Eating and the Perfection of Our Nature

Another old post.

Bear in mind that you should conduct yourself in life as at a feast. – Epictetus (55AD-135AD)

We are not infrequently reminded of the reality of our animal nature, of how much we share in common with the rest of the animal kingdom. Like all other creatures we eat, sleep, defecate, and have sex. Within this stress on commonality, however, it is easy to forget just how dissimilar we are from the animals in the way that we negotiate our ‘animal nature’. In fact, paying attention to the manner in which we perform our most animalistic of actions is one of the best ways to arrive at insights into human nature.

For instance, on the matter of defecation, Slavoj Žižek – who rather likes dealing with the scatological – observes:

[T]he immediate appearance of the Inner is formless shit. The small child who gives his shit as a present is in a way giving the immediate equivalent of his Inner Self. Freud’s well-known identification of excrement as the primordial form of gift, of an innermost object that the small child gives to its parents, is thus not as naive as it may appear: the often-overlooked point is that this piece of myself offered to the Other radically oscillates between the Sublime and – not the Ridiculous, but, precisely – the excremental. This is the reason why, for Lacan, one of the features which distinguishes man from animals is that, with humans, the disposal of shit becomes a problem: not because it has a bad smell, but because it came out from our innermost selves. We are ashamed of shit because, in it, we expose/externalize our innermost intimacy. Animals do not have a problem with it because they do not have an “interior” like humans.

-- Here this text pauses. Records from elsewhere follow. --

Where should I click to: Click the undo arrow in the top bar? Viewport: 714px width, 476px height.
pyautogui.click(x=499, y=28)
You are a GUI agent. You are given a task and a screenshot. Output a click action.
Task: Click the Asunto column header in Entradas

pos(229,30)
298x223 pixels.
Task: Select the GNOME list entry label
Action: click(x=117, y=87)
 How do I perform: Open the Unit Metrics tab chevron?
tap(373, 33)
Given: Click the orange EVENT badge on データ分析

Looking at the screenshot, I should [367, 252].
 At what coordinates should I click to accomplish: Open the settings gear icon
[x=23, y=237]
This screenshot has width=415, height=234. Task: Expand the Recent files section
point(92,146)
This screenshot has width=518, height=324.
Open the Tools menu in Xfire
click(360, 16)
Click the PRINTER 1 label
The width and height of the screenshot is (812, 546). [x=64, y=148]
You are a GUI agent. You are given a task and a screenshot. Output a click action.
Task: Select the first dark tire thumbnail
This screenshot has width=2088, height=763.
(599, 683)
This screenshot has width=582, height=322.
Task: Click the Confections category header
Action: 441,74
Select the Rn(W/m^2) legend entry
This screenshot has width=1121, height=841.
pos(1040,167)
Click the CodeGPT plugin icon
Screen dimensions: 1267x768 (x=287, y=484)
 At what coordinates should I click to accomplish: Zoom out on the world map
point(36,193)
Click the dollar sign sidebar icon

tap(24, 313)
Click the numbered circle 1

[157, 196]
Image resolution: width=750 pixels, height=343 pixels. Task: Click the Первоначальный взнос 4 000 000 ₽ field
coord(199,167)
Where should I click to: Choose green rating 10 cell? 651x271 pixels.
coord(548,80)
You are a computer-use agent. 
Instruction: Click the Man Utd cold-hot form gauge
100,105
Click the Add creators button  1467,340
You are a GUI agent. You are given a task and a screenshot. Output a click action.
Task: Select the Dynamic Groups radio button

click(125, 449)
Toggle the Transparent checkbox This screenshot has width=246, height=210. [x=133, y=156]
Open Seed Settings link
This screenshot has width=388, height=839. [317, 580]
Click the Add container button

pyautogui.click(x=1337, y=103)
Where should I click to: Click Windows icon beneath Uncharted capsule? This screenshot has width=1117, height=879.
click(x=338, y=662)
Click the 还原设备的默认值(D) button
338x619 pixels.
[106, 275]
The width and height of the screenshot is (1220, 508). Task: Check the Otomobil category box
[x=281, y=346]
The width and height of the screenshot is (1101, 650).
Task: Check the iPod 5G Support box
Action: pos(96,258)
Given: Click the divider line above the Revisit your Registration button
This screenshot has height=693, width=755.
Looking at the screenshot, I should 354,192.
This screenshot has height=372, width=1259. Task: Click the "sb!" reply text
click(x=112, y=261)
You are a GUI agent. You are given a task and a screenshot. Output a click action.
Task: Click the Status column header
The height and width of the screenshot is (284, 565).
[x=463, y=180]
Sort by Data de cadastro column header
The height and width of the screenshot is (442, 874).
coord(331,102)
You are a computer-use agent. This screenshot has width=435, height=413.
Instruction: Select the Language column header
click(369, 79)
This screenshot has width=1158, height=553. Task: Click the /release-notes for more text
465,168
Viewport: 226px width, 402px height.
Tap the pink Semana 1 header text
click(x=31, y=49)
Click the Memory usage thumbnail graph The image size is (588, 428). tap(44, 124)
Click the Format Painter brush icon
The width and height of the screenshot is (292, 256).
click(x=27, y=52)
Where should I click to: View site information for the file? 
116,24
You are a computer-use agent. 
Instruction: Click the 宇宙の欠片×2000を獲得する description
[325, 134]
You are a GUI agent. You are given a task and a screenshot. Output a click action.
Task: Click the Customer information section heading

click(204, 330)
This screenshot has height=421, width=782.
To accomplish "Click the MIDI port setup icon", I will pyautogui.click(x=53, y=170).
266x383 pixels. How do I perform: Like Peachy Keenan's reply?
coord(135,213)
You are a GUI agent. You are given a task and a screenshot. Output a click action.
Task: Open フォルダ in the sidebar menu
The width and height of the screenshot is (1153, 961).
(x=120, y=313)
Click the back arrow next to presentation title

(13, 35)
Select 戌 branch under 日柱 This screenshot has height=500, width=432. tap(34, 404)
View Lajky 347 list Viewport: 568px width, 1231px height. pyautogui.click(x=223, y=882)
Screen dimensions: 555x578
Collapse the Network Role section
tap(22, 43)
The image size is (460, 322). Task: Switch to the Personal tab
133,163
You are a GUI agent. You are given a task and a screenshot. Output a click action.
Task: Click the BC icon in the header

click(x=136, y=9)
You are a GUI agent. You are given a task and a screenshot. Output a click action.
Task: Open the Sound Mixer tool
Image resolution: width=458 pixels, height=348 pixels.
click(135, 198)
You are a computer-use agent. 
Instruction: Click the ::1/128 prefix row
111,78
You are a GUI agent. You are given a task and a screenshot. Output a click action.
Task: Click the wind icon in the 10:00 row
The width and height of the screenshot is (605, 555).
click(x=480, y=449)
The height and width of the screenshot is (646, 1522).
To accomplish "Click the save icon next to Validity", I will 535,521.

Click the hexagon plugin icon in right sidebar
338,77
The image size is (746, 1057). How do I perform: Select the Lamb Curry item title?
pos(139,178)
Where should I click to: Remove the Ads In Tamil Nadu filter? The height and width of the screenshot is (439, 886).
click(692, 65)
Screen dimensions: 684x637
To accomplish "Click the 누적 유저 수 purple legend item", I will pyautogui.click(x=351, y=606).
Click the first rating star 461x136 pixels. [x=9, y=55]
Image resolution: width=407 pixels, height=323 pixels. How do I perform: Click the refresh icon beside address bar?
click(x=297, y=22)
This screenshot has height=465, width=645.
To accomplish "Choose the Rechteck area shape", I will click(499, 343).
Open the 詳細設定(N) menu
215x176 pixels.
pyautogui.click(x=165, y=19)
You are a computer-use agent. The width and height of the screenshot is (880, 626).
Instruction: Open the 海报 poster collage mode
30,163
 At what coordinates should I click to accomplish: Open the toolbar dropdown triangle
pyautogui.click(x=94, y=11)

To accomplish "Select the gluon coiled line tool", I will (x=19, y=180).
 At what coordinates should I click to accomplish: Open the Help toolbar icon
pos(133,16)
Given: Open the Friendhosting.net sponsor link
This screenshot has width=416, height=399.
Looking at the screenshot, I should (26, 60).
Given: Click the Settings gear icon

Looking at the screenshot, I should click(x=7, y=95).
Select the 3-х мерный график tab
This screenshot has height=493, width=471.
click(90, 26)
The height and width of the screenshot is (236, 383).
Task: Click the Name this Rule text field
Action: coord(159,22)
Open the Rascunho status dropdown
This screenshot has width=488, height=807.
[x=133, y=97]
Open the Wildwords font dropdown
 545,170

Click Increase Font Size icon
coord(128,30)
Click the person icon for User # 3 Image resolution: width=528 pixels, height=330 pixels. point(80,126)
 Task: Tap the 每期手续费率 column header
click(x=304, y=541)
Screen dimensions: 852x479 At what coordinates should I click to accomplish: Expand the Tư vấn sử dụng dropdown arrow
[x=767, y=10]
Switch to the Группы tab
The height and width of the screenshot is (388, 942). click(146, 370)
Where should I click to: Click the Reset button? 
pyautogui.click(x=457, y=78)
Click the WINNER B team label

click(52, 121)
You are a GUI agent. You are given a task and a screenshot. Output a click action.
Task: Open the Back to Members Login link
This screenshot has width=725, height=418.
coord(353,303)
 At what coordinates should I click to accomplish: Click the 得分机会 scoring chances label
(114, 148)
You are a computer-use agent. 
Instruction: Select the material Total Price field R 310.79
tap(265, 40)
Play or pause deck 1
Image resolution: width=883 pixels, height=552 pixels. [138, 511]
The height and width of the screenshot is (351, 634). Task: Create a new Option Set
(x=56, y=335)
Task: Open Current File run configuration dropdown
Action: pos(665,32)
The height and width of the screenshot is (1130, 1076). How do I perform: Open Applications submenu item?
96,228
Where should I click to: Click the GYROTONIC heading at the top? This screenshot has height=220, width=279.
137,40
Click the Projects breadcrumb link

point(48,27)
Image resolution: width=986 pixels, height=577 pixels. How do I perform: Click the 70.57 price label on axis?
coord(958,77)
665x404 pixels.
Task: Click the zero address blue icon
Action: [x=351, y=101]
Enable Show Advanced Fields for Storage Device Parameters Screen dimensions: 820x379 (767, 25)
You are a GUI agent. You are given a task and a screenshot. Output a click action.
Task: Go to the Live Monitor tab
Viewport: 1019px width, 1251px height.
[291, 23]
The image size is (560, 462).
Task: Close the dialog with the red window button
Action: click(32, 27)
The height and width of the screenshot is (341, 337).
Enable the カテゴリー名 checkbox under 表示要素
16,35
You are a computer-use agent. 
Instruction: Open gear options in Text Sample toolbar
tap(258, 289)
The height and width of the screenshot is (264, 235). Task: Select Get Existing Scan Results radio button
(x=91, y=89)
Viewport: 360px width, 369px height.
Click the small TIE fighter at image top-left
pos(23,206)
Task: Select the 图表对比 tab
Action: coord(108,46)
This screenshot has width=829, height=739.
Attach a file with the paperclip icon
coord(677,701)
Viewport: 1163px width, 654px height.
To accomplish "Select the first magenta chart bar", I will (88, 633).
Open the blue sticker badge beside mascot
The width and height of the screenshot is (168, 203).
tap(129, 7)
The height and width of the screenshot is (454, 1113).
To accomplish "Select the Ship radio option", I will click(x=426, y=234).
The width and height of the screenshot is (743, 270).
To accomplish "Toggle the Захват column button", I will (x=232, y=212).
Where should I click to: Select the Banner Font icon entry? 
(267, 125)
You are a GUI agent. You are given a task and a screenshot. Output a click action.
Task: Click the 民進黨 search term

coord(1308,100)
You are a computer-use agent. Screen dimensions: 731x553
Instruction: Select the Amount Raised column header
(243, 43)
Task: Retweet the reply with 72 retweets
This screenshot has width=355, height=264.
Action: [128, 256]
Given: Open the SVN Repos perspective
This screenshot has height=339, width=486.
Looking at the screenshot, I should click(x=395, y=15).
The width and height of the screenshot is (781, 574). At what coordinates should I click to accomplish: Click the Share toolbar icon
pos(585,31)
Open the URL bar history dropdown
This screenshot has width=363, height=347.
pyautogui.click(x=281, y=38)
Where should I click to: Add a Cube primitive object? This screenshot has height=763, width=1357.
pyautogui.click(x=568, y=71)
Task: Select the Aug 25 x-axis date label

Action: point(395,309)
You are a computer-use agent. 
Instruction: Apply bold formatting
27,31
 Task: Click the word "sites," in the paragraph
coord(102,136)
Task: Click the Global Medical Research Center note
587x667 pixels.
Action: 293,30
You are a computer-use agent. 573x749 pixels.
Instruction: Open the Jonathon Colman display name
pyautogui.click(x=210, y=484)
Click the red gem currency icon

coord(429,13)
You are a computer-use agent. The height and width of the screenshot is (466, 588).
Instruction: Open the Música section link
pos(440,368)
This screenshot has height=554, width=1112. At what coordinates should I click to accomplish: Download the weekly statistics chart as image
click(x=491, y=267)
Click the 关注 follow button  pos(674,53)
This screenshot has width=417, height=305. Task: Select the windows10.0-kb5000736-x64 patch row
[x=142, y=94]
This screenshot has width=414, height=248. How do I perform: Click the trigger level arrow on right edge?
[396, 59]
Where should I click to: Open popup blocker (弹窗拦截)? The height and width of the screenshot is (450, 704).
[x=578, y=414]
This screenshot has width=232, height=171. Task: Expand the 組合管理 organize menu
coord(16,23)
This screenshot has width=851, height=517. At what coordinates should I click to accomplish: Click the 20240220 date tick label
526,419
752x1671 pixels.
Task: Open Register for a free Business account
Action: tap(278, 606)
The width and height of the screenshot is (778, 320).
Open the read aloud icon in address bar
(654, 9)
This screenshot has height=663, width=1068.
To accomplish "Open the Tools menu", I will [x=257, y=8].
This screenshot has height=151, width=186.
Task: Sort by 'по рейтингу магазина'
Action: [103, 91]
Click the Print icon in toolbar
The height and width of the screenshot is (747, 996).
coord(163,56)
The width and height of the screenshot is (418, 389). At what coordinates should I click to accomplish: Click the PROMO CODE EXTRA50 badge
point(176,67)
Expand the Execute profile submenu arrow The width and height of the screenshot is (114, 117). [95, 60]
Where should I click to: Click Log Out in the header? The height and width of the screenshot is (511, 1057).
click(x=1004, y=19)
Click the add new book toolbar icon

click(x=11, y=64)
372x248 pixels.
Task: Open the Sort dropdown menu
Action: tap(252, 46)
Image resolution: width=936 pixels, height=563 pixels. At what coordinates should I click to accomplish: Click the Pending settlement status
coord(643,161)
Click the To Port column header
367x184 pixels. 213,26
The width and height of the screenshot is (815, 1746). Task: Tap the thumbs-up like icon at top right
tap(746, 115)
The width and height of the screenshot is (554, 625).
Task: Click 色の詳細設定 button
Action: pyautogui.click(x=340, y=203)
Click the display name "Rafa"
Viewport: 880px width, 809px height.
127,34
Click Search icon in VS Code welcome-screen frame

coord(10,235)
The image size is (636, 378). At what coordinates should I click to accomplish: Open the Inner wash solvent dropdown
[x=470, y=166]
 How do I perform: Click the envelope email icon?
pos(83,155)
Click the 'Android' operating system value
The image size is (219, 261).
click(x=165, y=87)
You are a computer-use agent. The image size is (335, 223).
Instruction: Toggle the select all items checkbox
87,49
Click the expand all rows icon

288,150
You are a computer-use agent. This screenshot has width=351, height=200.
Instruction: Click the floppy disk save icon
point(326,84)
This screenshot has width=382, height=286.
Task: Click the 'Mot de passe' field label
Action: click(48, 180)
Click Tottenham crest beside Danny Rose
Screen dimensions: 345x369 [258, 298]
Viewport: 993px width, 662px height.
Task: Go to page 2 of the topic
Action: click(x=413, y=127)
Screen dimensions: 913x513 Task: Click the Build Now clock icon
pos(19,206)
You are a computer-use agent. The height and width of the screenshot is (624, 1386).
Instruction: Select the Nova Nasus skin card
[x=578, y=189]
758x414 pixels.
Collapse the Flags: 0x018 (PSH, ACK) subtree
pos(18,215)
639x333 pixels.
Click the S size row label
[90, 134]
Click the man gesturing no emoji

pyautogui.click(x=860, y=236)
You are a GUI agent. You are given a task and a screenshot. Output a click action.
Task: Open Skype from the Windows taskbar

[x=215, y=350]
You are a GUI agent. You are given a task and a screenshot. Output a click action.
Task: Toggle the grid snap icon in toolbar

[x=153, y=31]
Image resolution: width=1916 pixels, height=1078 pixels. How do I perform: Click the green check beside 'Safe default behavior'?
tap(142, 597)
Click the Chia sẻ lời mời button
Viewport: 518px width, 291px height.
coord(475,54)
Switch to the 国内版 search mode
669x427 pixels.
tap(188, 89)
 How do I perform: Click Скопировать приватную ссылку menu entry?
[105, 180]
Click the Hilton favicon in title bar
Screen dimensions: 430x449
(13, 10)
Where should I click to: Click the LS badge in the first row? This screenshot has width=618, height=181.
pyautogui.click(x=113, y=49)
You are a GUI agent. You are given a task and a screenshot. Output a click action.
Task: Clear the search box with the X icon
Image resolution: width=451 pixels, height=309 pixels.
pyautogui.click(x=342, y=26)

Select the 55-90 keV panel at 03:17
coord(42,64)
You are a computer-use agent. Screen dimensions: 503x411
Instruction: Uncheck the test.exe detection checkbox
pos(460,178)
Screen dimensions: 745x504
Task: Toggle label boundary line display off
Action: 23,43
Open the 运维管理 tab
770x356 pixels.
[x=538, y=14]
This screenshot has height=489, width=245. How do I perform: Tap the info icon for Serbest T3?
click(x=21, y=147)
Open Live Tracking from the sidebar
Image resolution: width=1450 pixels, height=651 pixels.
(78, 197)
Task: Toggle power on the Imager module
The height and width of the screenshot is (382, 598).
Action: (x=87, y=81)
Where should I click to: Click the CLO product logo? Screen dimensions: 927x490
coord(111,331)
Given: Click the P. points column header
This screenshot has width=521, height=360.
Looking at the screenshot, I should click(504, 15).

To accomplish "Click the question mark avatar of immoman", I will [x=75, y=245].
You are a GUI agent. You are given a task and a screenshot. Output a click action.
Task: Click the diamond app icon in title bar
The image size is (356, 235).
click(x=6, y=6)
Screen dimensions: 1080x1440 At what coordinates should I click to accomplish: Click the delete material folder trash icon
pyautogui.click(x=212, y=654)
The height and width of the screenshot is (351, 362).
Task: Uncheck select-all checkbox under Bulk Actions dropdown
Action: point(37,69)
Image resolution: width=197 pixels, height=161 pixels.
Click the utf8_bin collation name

Žižek and numerous other philosophers have made similar points about human sexuality, which is shot through with the distinctness of human personhood. Even our most ‘animal’ of sexual urges are thoroughly human, to the extent that no animal could attain to them. Lacking the self-reflexivity of selfhood that human beings enjoy, animals do not experience the sexual desire, arousal, and fulfillment that human being can. On account of human personhood the body functions quite differently for us as it does for animals. As Roger Scruton remarks, ‘Although I am identical with my body, my experience of embodiment must be sharply distinguished from my experience of the body.’ For human beings sexual intercourse is an interpersonal act, which is one of the main reasons why paedophilia is such a serious perversion, as the child has not yet attained to the level of self-knowledge and intentionality necessary to engage in the human act of sexual intercourse.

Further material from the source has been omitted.